*** RECORDS FOR THE EXERCISE

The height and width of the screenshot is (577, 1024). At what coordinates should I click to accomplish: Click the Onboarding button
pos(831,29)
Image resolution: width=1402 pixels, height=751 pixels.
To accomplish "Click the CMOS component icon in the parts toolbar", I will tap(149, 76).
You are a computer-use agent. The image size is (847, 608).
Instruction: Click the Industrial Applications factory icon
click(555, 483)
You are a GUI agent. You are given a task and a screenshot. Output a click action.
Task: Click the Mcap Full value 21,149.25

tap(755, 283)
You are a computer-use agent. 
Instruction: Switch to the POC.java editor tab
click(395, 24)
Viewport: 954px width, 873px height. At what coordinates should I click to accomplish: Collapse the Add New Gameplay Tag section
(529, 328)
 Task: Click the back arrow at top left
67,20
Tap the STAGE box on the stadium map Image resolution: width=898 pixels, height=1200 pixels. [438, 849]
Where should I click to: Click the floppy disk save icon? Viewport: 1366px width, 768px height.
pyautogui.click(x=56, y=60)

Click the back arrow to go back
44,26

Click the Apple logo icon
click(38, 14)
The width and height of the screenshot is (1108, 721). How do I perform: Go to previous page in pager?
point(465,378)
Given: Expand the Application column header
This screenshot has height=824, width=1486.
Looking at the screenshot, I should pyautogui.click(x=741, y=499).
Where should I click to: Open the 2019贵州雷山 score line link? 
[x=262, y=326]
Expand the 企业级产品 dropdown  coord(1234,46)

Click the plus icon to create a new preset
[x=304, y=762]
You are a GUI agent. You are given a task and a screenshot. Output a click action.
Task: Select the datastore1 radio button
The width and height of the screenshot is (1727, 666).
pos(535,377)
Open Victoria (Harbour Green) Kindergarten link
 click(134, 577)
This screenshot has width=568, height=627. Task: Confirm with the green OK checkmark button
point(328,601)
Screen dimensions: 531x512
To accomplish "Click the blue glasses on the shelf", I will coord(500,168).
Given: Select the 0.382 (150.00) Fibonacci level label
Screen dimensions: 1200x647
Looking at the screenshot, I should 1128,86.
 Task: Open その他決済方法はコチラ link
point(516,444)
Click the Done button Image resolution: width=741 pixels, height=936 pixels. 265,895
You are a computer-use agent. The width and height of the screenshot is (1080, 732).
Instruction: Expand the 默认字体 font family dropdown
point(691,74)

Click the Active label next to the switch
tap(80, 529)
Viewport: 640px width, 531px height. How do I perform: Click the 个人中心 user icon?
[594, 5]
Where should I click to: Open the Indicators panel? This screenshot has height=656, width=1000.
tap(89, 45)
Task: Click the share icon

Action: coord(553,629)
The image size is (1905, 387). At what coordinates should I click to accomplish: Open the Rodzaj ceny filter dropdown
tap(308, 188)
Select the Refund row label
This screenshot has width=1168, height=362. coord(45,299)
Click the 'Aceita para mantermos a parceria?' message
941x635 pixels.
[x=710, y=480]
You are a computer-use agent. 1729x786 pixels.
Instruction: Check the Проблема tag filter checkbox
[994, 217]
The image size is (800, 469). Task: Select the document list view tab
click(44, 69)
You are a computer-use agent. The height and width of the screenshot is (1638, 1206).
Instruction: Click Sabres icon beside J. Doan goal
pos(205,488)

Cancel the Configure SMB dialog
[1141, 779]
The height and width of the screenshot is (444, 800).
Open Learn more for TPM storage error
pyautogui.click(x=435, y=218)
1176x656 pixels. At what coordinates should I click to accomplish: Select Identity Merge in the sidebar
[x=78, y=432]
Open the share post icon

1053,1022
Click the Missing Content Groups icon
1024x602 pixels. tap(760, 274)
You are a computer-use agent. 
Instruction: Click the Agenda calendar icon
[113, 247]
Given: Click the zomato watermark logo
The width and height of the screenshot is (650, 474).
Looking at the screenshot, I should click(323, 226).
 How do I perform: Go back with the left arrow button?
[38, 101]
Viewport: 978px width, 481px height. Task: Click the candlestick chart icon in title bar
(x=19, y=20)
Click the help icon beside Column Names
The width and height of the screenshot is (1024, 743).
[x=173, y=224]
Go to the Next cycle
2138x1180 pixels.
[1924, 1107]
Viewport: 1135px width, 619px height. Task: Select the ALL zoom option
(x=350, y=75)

******

* [BRIEF]: Repeat all the entries word for word.

* [ANSWER BOX]:
The height and width of the screenshot is (577, 1024). At what coordinates should I click to accomplish: Click the Onboarding button
pos(831,29)
Image resolution: width=1402 pixels, height=751 pixels.
To accomplish "Click the CMOS component icon in the parts toolbar", I will tap(149, 76).
You are a computer-use agent. The image size is (847, 608).
Instruction: Click the Industrial Applications factory icon
click(555, 483)
You are a GUI agent. You are given a task and a screenshot. Output a click action.
Task: Click the Mcap Full value 21,149.25

tap(755, 283)
You are a computer-use agent. 
Instruction: Switch to the POC.java editor tab
click(395, 24)
Viewport: 954px width, 873px height. At what coordinates should I click to accomplish: Collapse the Add New Gameplay Tag section
(529, 328)
 Task: Click the back arrow at top left
67,20
Tap the STAGE box on the stadium map Image resolution: width=898 pixels, height=1200 pixels. [438, 849]
Where should I click to: Click the floppy disk save icon? Viewport: 1366px width, 768px height.
pyautogui.click(x=56, y=60)

Click the back arrow to go back
44,26

Click the Apple logo icon
click(38, 14)
The width and height of the screenshot is (1108, 721). How do I perform: Go to previous page in pager?
point(465,378)
Given: Expand the Application column header
This screenshot has height=824, width=1486.
Looking at the screenshot, I should pyautogui.click(x=741, y=499).
Where should I click to: Open the 2019贵州雷山 score line link? 
[x=262, y=326]
Expand the 企业级产品 dropdown  coord(1234,46)

Click the plus icon to create a new preset
[x=304, y=762]
You are a GUI agent. You are given a task and a screenshot. Output a click action.
Task: Select the datastore1 radio button
The width and height of the screenshot is (1727, 666).
pos(535,377)
Open Victoria (Harbour Green) Kindergarten link
 click(134, 577)
This screenshot has width=568, height=627. Task: Confirm with the green OK checkmark button
point(328,601)
Screen dimensions: 531x512
To accomplish "Click the blue glasses on the shelf", I will coord(500,168).
Given: Select the 0.382 (150.00) Fibonacci level label
Screen dimensions: 1200x647
Looking at the screenshot, I should 1128,86.
 Task: Open その他決済方法はコチラ link
point(516,444)
Click the Done button Image resolution: width=741 pixels, height=936 pixels. 265,895
You are a computer-use agent. The width and height of the screenshot is (1080, 732).
Instruction: Expand the 默认字体 font family dropdown
point(691,74)

Click the Active label next to the switch
tap(80, 529)
Viewport: 640px width, 531px height. How do I perform: Click the 个人中心 user icon?
[594, 5]
Where should I click to: Open the Indicators panel? This screenshot has height=656, width=1000.
tap(89, 45)
Task: Click the share icon

Action: coord(553,629)
The image size is (1905, 387). At what coordinates should I click to accomplish: Open the Rodzaj ceny filter dropdown
tap(308, 188)
Select the Refund row label
This screenshot has width=1168, height=362. coord(45,299)
Click the 'Aceita para mantermos a parceria?' message
941x635 pixels.
[x=710, y=480]
You are a computer-use agent. 1729x786 pixels.
Instruction: Check the Проблема tag filter checkbox
[994, 217]
The image size is (800, 469). Task: Select the document list view tab
click(44, 69)
You are a computer-use agent. The height and width of the screenshot is (1638, 1206).
Instruction: Click Sabres icon beside J. Doan goal
pos(205,488)

Cancel the Configure SMB dialog
[1141, 779]
The height and width of the screenshot is (444, 800).
Open Learn more for TPM storage error
pyautogui.click(x=435, y=218)
1176x656 pixels. At what coordinates should I click to accomplish: Select Identity Merge in the sidebar
[x=78, y=432]
Open the share post icon

1053,1022
Click the Missing Content Groups icon
1024x602 pixels. tap(760, 274)
You are a computer-use agent. 
Instruction: Click the Agenda calendar icon
[113, 247]
Given: Click the zomato watermark logo
The width and height of the screenshot is (650, 474).
Looking at the screenshot, I should click(323, 226).
 How do I perform: Go back with the left arrow button?
[38, 101]
Viewport: 978px width, 481px height. Task: Click the candlestick chart icon in title bar
(x=19, y=20)
Click the help icon beside Column Names
The width and height of the screenshot is (1024, 743).
[x=173, y=224]
Go to the Next cycle
2138x1180 pixels.
[1924, 1107]
Viewport: 1135px width, 619px height. Task: Select the ALL zoom option
(x=350, y=75)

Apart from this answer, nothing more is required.